What is asked:
Pick up the recollections of the rainy weekend music festival right after their last sentence and write the next part.

Geoff Dibb's account gives the impression that quite a good part of the festival had resonable weather ....


    We (4? 6? of us) turned up at the festival on Friday afternoon or early evening. I only had a ticket for one night (Sunday, I thought) which I had bought because I wanted to see Pink Floyd. Looking at the programme (see the scans of the front and back cover), Pink Floyd are advertised as appearing on Saturday night. However, by the time I bought a ticket they must have been rescheduled for Sunday night. Anyway, faced with the fence etc. and a desire to see all the bands, I exchanged my ticket for a full weekend one. The scan shows it in all its glorious crumpledness (it got a bit wet!)


Friday night:

    I have vivid recollections of Elton John playing (seems a bit bizarre, now) and Atomic Rooster. The best band was Pretty Things: I remember them doing "Old Man Going" from "SF Sorrow" and Twink walking into the crowd holding a cymbal on its stand in one hand and bashing it with a drumstick in the other.


Saturday:

    A nice afternoon (weatherwise) as I remember it. The afternoon was very folky and I remember Fairport Convention, Ralph McTell and Pentangle playing. The abiding impression of Saturday was the frequent tannoy announcements that "Pink Floyd are fogbound in Paris" which didn’t bode too well. (This makes me wonder if they were due to play Saturday and I am mistaken about Sunday). I also remember Groundhogs playing in the afternoon and watching Tony McPhee – "Thank Christ For The Bomb" period, I think, which I had just heard that week. During the evening the music was all electric and I remember Alexis Korner, Juicy Lucy ("Who Do You Love") and Graham Bond (which we hated and it went on and on). I think it was during this act that the rain started. My Dad (bless him) had given me a big sheet of thick polythene "in case it got wet" on the ground and we huddled together holding this above us. At some stage the whole thing must have ground to a halt and some of us went back to the tent whilst at least 2 of us got into the polythene bags which appeared and stayed on site. All the time, people were coming round checking you hadn’t asphyxiated!


Sunday morning

    we woke: my feet were in the bottom of the tent where there was a puddle which had soaked up my sleeping bag. However, 2 of our friends were still on the hillside! We drove home, passing a massive line of bedraggled teenagers walking back to Halifax…..presumably Pink Floyd were still fogbound in Paris.


Geoff


Bill Brooks

    The festival was notable for a few events, it poured with rain for most of the festival and ruined the organiser, said to be last seen walking off to oblivion on the rain soaked spectacular Dales. Another notable incident was the arrest of the festival DJ. for slagging off a police DS officer repeatedly 'on the air' - there was a lot of records being played because it was so wet that the bands couldn't play. He disappeared for a while and then came back to make what I remember as a pretty grovelling apology - probably an agreed form of words - to stave off chokey.

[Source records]
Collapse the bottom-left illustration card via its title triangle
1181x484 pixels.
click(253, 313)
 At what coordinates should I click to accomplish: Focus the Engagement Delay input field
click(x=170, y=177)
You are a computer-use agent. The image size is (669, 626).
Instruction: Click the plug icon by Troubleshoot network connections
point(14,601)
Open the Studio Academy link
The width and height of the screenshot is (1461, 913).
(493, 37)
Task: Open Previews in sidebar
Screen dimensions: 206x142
...
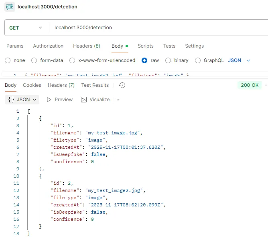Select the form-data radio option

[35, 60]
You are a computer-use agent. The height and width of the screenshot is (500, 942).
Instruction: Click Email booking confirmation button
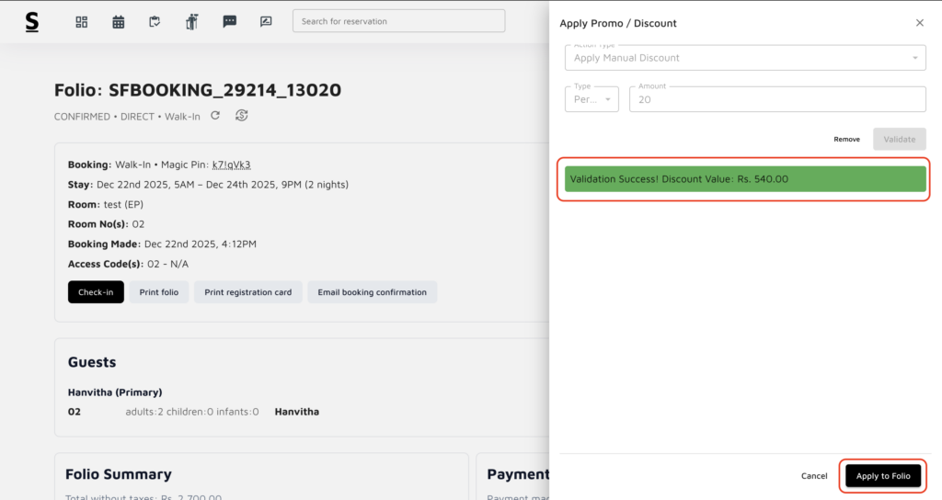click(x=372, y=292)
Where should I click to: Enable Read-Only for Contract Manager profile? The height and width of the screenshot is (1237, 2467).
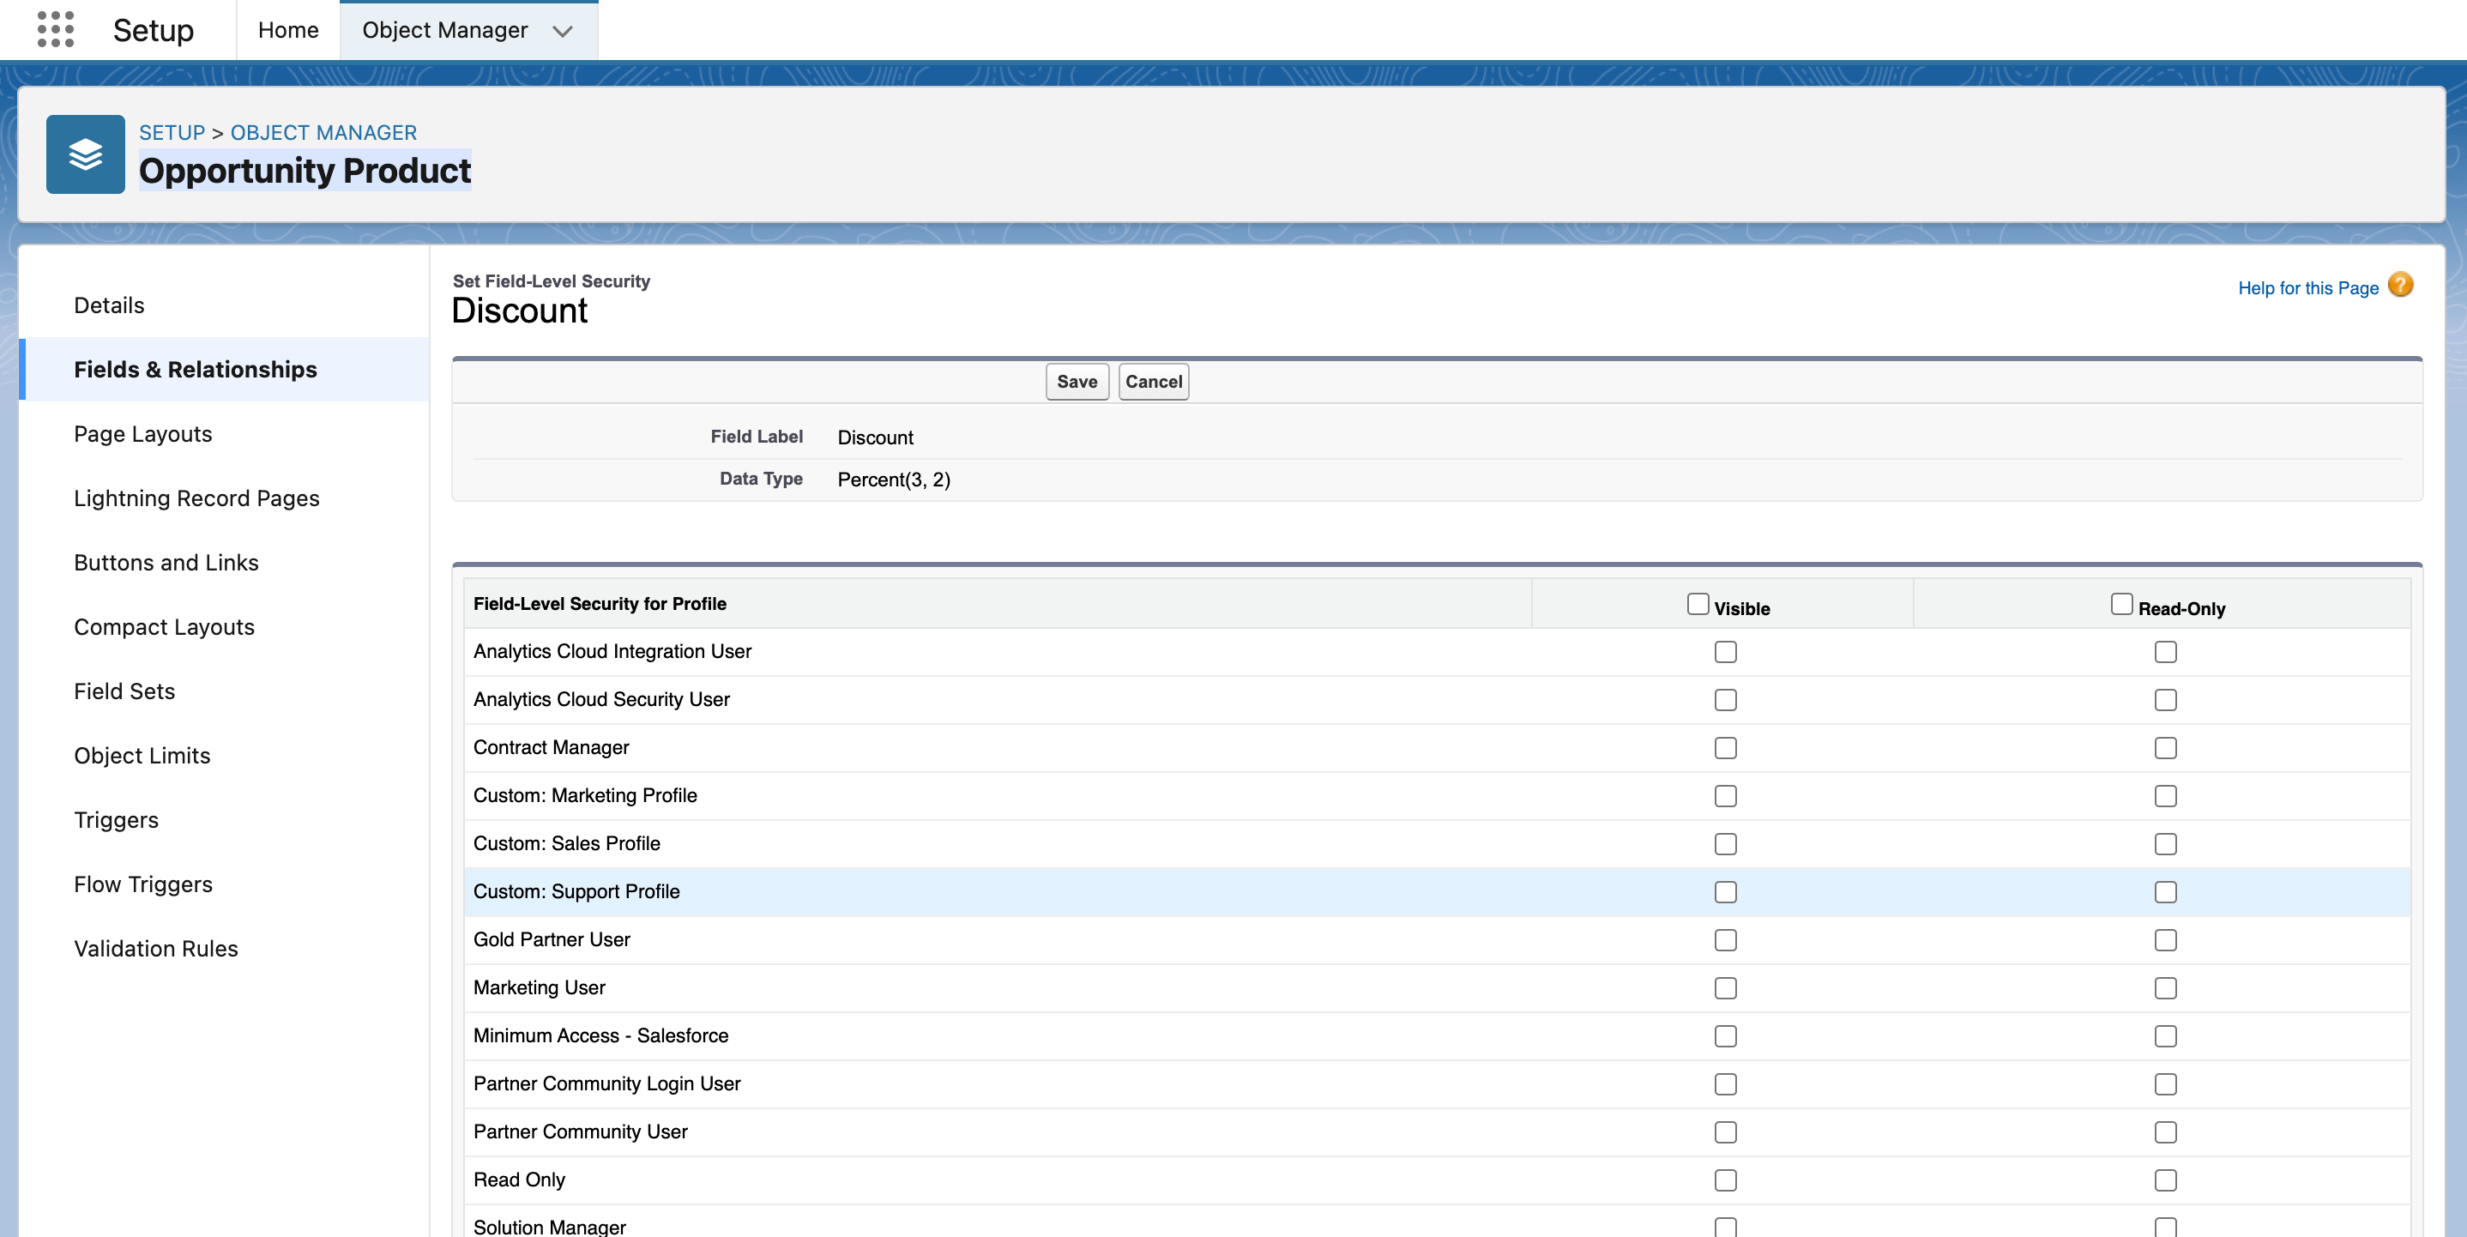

Task answer:
The very early Elton John played up a storm (the bastard, he should have kept it dry) on Friday night, in my mind doing an number of really rocking Stones' covers.
Then it rained...
...and rained...
...and rained...
...and rained...
And about 5 on Saturday Fairport came on - Simon Nichol came up to the microphone and said " 'ello, 'ello we've been in the beer tent since 2 and they said your on in half an hour so we thought we'd better get them in and then they said your on in half an hour so we thought we'd better get them in then they said your on in half an hour' then someone pulled him away from the mike and put his guitar on and then stormed it with Walk awhile and some outrageous jigs from Swarb - the I think Richard Thompson was in the band still. I'm sure it wasn't just the sun coming out or the fact thatat Fairport's had agreed to play on the promise of being paid rather than actually being paid (bet they lost out on that one) because no one had put any money through the gate because of rumours the festival had been cancelled because of the weather and because the fence was down somewhere.
I can only recall that it seemed to rain after the Fairport's.
I left when the festival was eventually cancelled at 6 am. on Sunday.
All the best.
Bill


Dave Pegg from Fairport Convention , from an interview posted to me recently


   If I could be remembered for one thing - Well I did have a nasty accident at the Krumlin Festival in the 70's when I was wearing a pair of white trousers. I had rather too much to drink and when I got on stage I actually shat myself which was very embarrassing as the back of my white trousers changed colour very quickly. Behind me were all the other acts that were on, including Elton John who wasn't very famous at the time and The Move who were people that we knew from Birmingham. I was a laughing stock. It was incredibly embarrassing and I couldn’t turn around to adjust the volume on my amp because the audience would have seen the brown mass that was attached to my arse and would have know for sure what had happened.

Folkmaster - So they never knew?
   The audience never knew. In fact the Festival was a complete disaster, it all went terribly wrong for us. Dave Swarbrick didn't actually shit himself on stage but was desperate for a tiddle and there was this hole in the canvas on the stage. He went over to the side of the stage, stuck his chopper through the hole and had a waz. Unfortunately the press area was on the other side of the hole and consequently we’ve never been popular with the Melody Maker since 1970, which I think was the last time they gave us a review.


Stewart Wainfor


    As I said my memories are a little hazy but I can remember setting off with my mate, Tony, now sadly no longer with us, by bus to Halifax town centre and another bus over to the festival site. I seem to remember that at this time - early afternoon - the weather was warm and sunny. This was good because all we had were sleeping bags - no tent. We paid - yes, we actually paid - for our tickets at an entrance £5, a fortune in 1970 for a 17 year old and went down into the main arena. The site itself seemed the ideal location, a natural bowl shape, for a music festival.
    After a few beers it seemed even better. I think Ralph McTell did a set and a couple of other folky bands, Pentangle maybe. Not my cup of tea but we were enjoying the whole scene. We moved around the site and saw a few friends who we decided to stay with - they had a tent. This proved to be a very shrewd move.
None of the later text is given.